··· MATERIAL PROVIDED

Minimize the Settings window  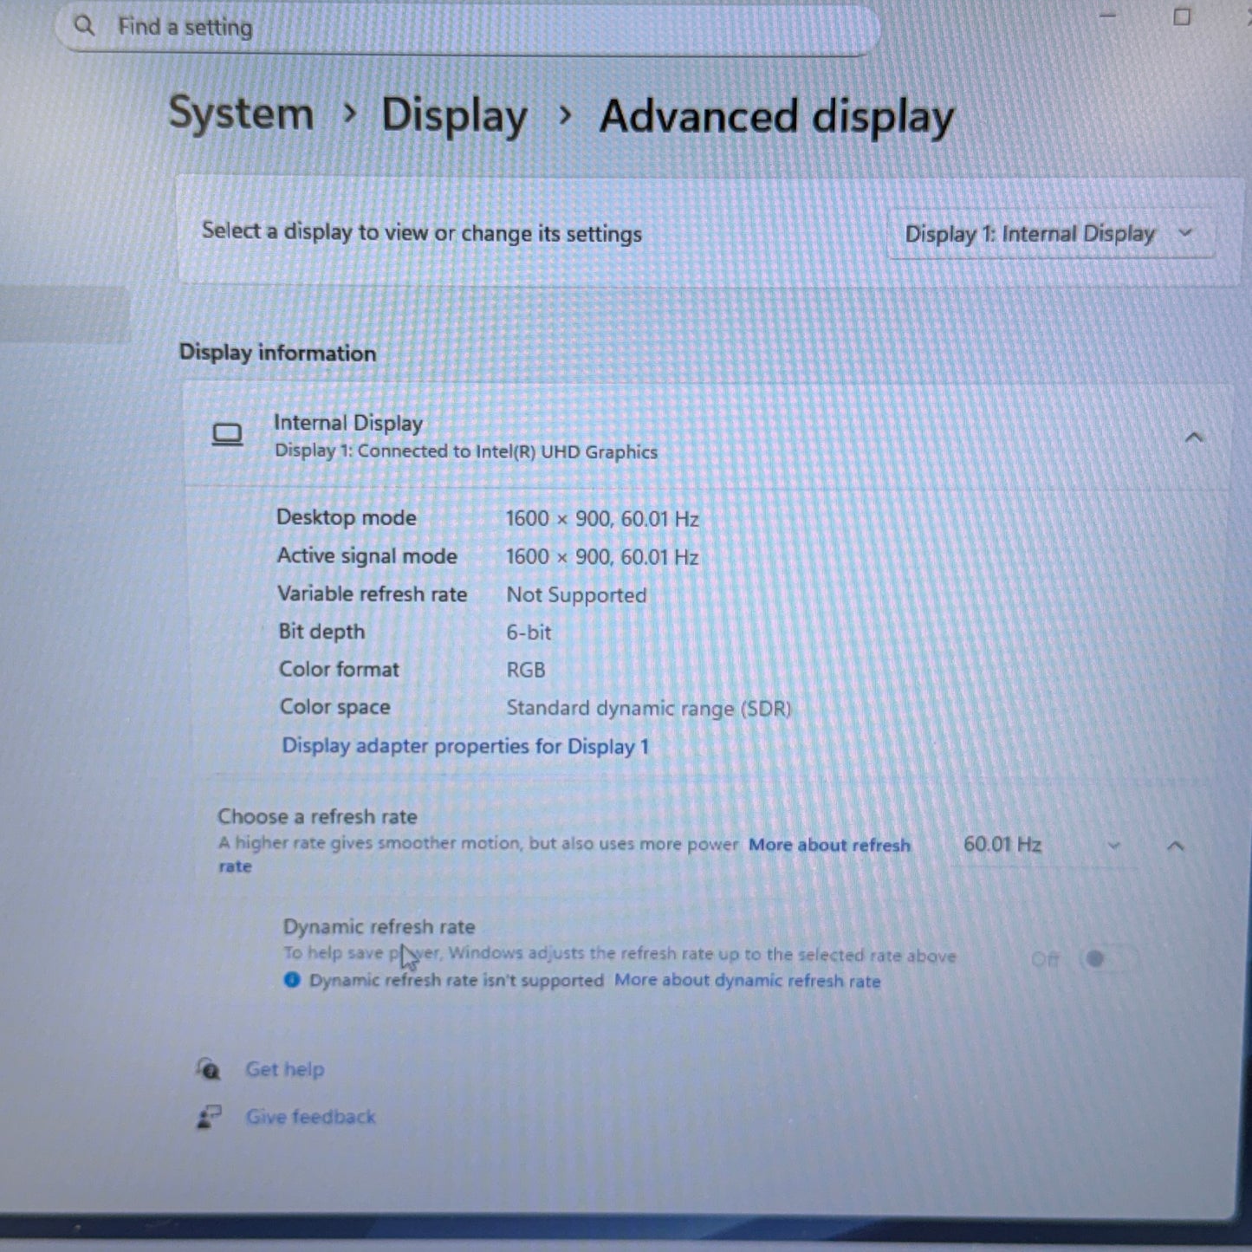pos(1106,16)
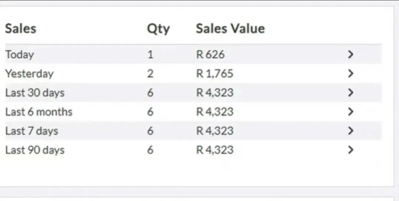
Task: Click the Last 30 days chevron arrow
Action: pos(351,93)
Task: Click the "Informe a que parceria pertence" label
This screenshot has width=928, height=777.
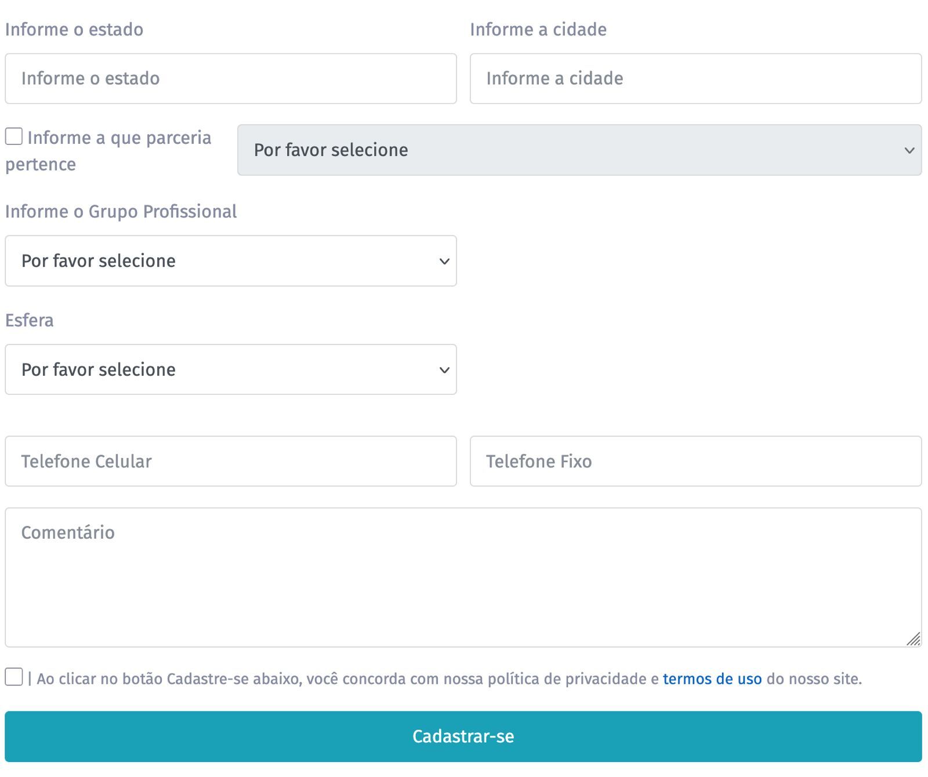Action: point(119,138)
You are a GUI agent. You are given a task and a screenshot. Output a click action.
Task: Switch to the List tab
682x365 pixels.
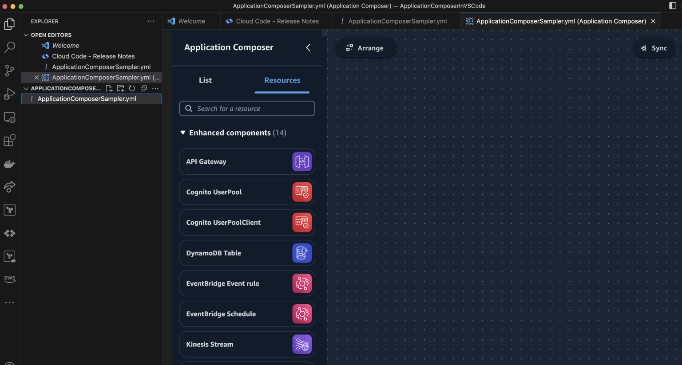(205, 80)
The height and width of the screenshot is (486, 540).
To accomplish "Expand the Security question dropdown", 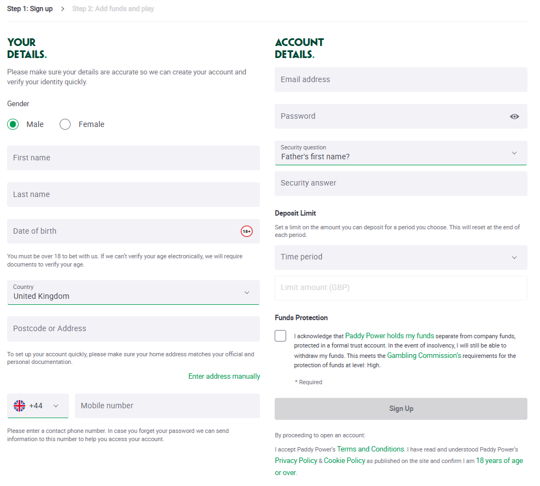I will 400,153.
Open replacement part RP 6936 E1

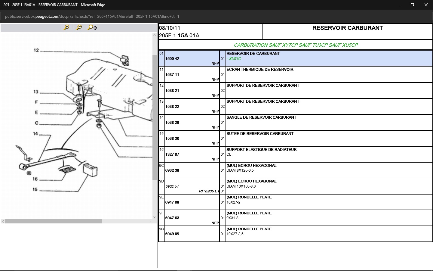(x=209, y=191)
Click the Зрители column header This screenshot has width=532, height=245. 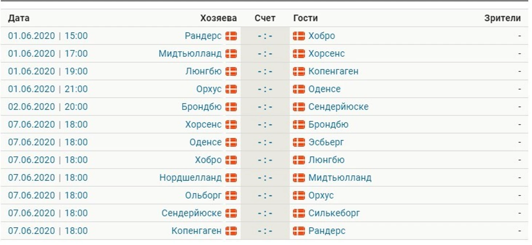[x=502, y=18]
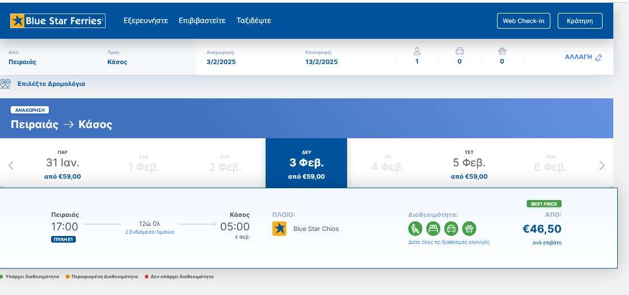Show later dates with right chevron
Image resolution: width=629 pixels, height=295 pixels.
pos(602,165)
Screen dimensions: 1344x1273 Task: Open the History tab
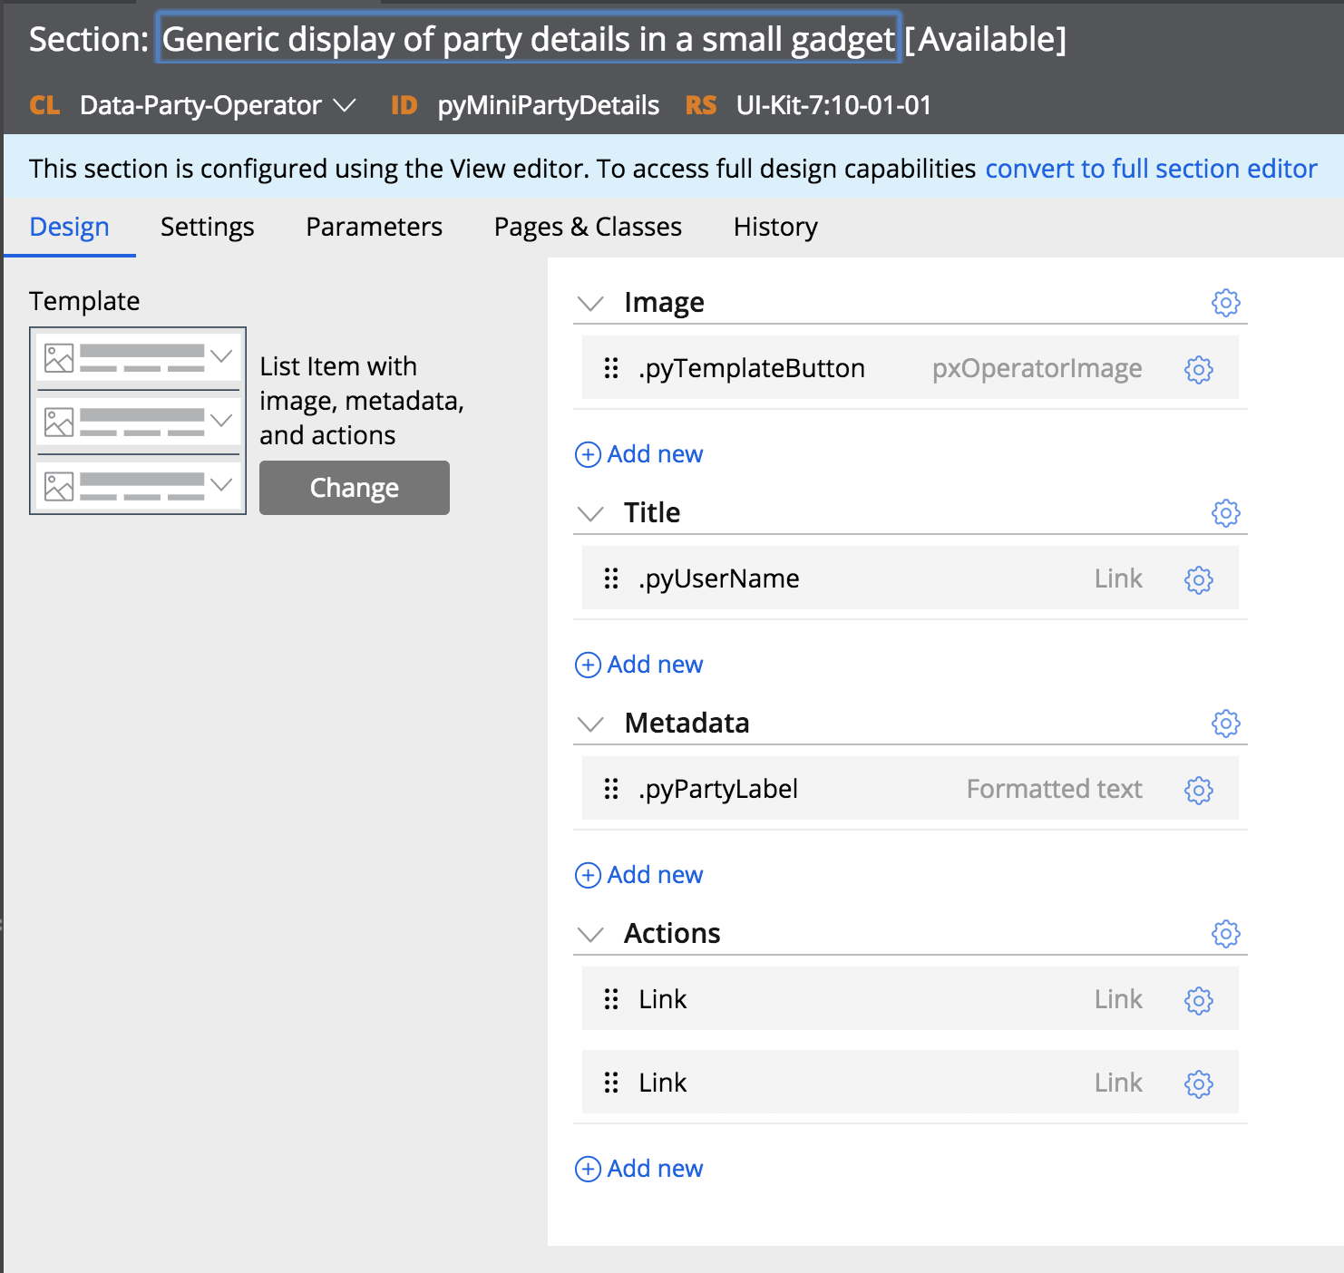pos(774,227)
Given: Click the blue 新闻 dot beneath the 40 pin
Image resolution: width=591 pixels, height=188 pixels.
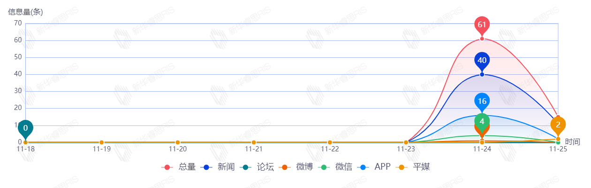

······

(TASK DIRECTIONS)
Please quote the records above exactly, beginning at the line that contains "Screen dimensions: 1344x1273" and ending at their last line. Leave the pictures out.

(SOLUTION TO THIS TASK)
Screen dimensions: 1344x1273 Task: Open the History tab
pos(774,227)
Given: Click the blue 新闻 dot beneath the 40 pin
Image resolution: width=591 pixels, height=188 pixels.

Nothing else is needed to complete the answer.